What to produce
Quote only the lines from the top of the listing below down to and including the line with "Given: Click the".

◆ ◆ ◆ ◆ ◆ ◆ ◆

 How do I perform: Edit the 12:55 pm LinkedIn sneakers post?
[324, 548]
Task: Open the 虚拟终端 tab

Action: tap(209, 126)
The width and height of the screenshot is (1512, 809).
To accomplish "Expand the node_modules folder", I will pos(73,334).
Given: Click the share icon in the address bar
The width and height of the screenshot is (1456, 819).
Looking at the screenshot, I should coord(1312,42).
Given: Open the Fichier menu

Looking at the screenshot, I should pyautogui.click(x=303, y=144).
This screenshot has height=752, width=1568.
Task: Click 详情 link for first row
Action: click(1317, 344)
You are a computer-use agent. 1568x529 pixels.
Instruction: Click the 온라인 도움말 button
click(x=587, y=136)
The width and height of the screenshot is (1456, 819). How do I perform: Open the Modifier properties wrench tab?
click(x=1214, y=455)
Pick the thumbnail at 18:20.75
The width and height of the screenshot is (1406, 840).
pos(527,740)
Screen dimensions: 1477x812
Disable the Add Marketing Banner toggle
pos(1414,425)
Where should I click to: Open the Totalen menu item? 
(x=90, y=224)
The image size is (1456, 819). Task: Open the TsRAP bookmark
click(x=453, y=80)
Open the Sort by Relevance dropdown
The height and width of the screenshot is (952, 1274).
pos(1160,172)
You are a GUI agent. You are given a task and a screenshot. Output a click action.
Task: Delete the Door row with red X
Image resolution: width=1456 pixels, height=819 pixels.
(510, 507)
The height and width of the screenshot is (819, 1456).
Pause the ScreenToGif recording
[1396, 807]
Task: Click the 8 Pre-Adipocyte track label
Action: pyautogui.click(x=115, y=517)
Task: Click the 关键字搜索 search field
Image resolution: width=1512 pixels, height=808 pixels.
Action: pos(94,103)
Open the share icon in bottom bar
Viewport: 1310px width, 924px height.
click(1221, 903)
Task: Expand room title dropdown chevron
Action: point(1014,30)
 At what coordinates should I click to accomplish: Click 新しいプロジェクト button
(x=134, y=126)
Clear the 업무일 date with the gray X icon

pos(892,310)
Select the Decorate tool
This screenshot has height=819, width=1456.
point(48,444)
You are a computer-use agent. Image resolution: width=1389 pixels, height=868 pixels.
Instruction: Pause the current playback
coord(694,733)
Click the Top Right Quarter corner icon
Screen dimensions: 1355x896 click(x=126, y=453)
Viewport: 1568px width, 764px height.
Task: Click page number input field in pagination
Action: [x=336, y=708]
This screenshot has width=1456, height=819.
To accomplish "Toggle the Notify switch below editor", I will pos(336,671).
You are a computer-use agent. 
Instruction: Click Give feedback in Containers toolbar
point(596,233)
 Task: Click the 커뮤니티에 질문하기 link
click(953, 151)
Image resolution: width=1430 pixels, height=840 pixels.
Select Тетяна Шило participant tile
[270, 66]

◆ ◆ ◆ ◆ ◆ ◆ ◆

Answer to the exercise
 How do I perform: Edit the 12:55 pm LinkedIn sneakers post?
[324, 548]
Task: Open the 虚拟终端 tab

Action: tap(209, 126)
The width and height of the screenshot is (1512, 809).
To accomplish "Expand the node_modules folder", I will pos(73,334).
Given: Click the share icon in the address bar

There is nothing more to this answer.